A lacuna de informações de fotos antigas causou um incômodo nos organizadores, que buscaram renomeá-las a partir de um processo de identificação – que contou com a colaboração da Associação Terra Indígena do Xingu (ATIX), que representa os 16 povos que vivem no território, e de lideranças dos povos Xavante, Bakairi e Kayapó, também retratados na exposição. Imagens que antes contavam com a legenda “Mãe e filho indígenas”, por exemplo, ganharam nomes reais.
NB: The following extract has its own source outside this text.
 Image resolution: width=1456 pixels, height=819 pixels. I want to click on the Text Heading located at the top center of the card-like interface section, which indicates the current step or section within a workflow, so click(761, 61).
“Hoje, nós somos protagonistas da nossa história. Antes não conhecíamos o audiovisual, agora conhecemos. Somos donos da nossa imagem e levamos as lutas dos povos do Xingu para museus, festivais, cinemas, redes sociais e exposições”, aponta Takumã. “Queremos contar nossa história para que os não indígenas possam reconhecer e ensinar aos seus filhos o protagonismo dos povos indígenas do Xingu e de todo o Brasil.”

Xingu: Contatos

IMS Paulista
Avenida Paulista, 2424, São Paulo
Até 9 de abril de 2023
Entrada gratuita
Horário de funcionamento: Terça a domingo e feriados (exceto segundas), das 10h às 20h.